▽

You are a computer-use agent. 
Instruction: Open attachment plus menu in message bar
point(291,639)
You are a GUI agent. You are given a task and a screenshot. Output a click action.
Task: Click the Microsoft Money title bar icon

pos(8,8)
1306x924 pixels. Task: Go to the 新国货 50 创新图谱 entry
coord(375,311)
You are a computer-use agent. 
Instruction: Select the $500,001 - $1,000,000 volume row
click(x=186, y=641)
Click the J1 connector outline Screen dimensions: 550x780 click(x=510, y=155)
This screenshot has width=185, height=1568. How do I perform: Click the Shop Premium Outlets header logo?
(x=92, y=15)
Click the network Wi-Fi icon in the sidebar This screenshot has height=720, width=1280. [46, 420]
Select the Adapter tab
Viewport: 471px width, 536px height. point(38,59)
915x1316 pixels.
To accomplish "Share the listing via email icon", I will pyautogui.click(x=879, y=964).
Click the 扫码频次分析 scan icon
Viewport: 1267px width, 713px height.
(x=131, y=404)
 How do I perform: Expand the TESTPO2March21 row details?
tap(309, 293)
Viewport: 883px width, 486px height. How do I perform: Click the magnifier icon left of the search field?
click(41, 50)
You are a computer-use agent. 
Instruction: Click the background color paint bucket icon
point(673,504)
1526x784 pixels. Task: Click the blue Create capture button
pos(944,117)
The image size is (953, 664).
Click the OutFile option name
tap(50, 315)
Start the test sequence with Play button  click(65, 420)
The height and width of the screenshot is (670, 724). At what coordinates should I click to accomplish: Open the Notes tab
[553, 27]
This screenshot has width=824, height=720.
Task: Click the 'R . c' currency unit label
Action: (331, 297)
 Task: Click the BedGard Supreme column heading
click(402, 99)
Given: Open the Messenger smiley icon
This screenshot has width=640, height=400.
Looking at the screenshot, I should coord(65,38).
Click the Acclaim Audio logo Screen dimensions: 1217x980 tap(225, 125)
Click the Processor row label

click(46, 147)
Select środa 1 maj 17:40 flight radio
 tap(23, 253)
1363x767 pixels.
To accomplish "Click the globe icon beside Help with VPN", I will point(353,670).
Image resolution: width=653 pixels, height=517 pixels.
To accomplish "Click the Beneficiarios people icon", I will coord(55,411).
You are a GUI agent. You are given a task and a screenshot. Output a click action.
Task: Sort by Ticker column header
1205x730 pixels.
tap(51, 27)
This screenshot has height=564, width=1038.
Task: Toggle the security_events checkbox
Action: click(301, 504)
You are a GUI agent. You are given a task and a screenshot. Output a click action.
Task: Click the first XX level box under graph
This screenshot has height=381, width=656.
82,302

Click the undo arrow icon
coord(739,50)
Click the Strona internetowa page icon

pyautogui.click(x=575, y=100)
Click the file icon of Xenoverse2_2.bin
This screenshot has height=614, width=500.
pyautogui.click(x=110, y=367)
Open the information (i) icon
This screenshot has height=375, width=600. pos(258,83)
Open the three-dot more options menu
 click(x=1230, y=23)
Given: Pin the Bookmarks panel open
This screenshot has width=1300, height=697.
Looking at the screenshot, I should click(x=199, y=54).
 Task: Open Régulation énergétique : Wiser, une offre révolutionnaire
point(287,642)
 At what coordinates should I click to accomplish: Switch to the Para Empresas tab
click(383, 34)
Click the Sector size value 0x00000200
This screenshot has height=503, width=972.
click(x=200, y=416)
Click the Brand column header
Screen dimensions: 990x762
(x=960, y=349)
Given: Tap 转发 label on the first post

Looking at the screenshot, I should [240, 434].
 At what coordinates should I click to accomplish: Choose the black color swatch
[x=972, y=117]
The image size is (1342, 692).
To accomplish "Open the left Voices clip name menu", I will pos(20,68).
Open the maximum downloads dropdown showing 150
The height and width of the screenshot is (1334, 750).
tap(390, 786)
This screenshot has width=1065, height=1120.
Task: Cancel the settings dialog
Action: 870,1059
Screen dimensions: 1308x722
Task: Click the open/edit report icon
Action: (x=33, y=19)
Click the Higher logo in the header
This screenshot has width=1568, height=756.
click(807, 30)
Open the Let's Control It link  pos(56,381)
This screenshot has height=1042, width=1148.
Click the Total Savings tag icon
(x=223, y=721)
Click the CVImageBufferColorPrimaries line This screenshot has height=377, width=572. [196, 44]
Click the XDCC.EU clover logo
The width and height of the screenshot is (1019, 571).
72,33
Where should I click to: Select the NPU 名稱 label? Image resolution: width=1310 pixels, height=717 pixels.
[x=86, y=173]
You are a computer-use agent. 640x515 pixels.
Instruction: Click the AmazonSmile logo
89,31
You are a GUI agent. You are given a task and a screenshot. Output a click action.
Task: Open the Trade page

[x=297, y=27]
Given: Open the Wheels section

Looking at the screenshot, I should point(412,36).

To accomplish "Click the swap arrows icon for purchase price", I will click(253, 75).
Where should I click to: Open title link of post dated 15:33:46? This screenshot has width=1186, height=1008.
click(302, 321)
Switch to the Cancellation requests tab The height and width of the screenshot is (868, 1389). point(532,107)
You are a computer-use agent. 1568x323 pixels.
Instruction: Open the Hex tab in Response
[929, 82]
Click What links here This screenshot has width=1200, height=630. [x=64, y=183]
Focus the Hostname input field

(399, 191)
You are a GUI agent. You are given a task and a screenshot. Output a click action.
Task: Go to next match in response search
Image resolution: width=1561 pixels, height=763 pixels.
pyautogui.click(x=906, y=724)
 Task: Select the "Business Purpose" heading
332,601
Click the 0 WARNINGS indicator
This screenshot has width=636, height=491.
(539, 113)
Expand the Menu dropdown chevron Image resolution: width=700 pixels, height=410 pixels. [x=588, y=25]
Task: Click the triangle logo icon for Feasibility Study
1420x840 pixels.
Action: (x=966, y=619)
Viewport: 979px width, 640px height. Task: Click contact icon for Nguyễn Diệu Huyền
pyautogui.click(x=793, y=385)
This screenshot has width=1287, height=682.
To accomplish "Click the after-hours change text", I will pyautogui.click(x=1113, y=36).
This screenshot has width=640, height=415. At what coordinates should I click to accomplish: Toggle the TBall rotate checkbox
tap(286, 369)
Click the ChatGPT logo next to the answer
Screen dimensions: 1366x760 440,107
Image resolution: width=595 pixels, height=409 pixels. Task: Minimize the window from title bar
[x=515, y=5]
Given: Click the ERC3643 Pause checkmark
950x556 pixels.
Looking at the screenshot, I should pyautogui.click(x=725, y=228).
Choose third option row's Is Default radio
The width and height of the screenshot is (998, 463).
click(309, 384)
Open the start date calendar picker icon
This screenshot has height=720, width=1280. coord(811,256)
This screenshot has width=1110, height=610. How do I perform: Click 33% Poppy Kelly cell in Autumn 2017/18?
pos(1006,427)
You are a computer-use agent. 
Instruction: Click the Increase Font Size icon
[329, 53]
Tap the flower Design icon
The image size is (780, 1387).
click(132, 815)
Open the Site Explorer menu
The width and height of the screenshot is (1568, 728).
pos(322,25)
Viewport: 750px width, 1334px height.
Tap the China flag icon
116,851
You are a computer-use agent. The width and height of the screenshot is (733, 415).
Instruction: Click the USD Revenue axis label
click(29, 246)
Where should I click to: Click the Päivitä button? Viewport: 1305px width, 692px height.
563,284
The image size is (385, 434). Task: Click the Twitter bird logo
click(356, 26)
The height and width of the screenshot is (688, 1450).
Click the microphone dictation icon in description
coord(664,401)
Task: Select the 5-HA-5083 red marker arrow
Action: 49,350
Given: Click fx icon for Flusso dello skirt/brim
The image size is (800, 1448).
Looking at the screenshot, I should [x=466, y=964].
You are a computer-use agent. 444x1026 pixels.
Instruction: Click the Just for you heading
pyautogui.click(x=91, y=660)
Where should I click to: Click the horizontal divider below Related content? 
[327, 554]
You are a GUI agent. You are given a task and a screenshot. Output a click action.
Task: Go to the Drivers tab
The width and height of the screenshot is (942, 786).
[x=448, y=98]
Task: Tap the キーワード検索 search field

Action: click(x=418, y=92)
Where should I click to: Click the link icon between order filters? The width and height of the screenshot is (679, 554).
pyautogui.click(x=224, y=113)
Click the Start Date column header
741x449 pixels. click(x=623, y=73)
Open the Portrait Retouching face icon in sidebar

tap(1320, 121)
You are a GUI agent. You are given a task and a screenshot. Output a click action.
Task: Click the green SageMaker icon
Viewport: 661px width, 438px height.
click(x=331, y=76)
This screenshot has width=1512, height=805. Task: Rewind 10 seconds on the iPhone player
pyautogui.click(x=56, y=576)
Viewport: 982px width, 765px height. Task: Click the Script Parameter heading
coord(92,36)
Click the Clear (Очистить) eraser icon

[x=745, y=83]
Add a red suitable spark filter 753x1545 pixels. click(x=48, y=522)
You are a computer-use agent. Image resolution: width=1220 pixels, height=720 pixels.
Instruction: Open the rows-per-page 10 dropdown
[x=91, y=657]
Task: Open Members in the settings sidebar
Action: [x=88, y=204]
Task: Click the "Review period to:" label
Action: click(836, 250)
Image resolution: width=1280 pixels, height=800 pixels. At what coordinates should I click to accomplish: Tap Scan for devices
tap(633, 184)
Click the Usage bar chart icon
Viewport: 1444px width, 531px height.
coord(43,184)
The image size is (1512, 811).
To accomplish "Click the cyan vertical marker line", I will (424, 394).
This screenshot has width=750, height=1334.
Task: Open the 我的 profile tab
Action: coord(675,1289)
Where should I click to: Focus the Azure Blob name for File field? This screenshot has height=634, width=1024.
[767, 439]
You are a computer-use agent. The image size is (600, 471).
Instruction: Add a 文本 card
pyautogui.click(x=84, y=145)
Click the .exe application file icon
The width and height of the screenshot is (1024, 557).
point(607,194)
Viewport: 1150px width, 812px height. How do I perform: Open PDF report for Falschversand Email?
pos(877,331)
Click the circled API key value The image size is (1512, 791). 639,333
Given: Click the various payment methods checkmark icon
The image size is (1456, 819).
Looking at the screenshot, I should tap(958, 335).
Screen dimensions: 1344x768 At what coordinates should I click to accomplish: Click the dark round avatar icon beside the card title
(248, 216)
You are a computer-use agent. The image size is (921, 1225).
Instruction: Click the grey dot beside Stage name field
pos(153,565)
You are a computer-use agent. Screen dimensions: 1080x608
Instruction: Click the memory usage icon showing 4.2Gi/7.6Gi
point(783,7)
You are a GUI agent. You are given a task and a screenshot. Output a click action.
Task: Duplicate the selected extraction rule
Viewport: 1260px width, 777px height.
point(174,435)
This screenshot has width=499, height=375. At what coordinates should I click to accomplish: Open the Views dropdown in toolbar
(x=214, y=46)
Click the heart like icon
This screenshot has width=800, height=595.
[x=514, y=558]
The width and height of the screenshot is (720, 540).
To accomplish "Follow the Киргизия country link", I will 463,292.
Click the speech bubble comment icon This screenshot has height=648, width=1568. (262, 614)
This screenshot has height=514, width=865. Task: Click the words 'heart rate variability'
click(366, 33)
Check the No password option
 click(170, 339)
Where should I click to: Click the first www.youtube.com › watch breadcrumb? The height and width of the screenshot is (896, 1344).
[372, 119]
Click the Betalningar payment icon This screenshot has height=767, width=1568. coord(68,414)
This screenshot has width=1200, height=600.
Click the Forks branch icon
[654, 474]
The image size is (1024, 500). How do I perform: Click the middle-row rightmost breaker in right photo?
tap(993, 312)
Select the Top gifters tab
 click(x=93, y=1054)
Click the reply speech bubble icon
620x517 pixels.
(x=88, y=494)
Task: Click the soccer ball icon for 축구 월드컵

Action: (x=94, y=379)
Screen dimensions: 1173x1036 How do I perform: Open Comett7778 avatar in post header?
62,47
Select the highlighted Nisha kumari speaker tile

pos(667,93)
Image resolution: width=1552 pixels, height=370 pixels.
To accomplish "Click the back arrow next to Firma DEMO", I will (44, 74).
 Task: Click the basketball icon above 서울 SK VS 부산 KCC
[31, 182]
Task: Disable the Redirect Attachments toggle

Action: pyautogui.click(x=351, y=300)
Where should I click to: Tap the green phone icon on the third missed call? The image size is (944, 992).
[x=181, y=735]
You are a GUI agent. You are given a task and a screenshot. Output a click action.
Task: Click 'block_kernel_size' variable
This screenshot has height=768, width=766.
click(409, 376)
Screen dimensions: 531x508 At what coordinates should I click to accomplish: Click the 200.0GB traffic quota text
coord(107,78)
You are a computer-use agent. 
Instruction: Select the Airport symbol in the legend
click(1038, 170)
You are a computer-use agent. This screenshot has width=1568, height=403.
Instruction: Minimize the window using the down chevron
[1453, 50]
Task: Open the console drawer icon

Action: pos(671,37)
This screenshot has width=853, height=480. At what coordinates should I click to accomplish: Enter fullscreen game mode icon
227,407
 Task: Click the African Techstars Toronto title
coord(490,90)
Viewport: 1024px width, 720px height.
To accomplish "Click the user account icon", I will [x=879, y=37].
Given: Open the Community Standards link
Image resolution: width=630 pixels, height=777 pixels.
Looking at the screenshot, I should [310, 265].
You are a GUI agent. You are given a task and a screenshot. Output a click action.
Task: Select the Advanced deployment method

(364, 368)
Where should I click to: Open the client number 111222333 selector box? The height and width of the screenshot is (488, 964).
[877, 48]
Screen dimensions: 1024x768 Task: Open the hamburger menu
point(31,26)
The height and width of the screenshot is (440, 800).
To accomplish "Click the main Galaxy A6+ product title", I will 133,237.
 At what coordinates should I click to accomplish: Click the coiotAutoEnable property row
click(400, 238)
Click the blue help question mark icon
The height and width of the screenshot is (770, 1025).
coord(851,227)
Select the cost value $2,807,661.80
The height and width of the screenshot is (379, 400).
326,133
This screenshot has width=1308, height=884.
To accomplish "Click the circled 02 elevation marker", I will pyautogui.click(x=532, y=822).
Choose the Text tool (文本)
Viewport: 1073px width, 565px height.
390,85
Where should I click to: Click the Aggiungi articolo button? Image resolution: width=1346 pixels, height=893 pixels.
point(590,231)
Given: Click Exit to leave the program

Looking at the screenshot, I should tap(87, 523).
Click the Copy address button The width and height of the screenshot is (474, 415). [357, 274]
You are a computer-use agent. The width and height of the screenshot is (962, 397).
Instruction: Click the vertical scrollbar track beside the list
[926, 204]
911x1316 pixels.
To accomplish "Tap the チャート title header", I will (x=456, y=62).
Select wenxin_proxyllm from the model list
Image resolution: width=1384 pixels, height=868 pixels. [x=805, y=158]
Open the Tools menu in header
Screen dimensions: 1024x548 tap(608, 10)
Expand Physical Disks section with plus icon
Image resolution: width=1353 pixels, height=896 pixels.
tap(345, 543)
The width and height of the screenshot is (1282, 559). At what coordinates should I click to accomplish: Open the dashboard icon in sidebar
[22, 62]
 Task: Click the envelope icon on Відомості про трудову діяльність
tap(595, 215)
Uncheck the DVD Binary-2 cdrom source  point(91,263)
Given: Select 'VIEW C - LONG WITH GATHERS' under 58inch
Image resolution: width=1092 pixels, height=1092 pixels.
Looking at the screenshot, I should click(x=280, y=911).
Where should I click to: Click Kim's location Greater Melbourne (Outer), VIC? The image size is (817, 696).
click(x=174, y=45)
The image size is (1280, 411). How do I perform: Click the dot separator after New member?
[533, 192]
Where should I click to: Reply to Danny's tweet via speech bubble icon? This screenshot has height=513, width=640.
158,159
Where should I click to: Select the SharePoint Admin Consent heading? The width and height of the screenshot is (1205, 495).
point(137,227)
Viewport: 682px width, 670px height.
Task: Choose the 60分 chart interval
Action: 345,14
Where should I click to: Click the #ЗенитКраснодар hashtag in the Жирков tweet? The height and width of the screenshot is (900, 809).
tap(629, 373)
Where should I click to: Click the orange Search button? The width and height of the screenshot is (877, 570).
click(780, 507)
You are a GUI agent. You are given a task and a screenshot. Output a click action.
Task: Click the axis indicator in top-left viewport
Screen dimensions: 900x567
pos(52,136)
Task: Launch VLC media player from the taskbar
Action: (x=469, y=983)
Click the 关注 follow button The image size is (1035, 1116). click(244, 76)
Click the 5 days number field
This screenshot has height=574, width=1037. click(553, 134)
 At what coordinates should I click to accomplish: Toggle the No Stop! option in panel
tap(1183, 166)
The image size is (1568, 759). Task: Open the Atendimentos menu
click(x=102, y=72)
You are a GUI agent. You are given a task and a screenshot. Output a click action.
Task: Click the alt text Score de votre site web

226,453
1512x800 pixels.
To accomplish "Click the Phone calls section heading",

△

*REQUIRED WORK*. Where does the string "payment" occur in the data above? Copy every line that holds it.

*RESULT OF THIS TASK*.
Given: Click the various payment methods checkmark icon
Click the Betalningar payment icon This screenshot has height=767, width=1568. coord(68,414)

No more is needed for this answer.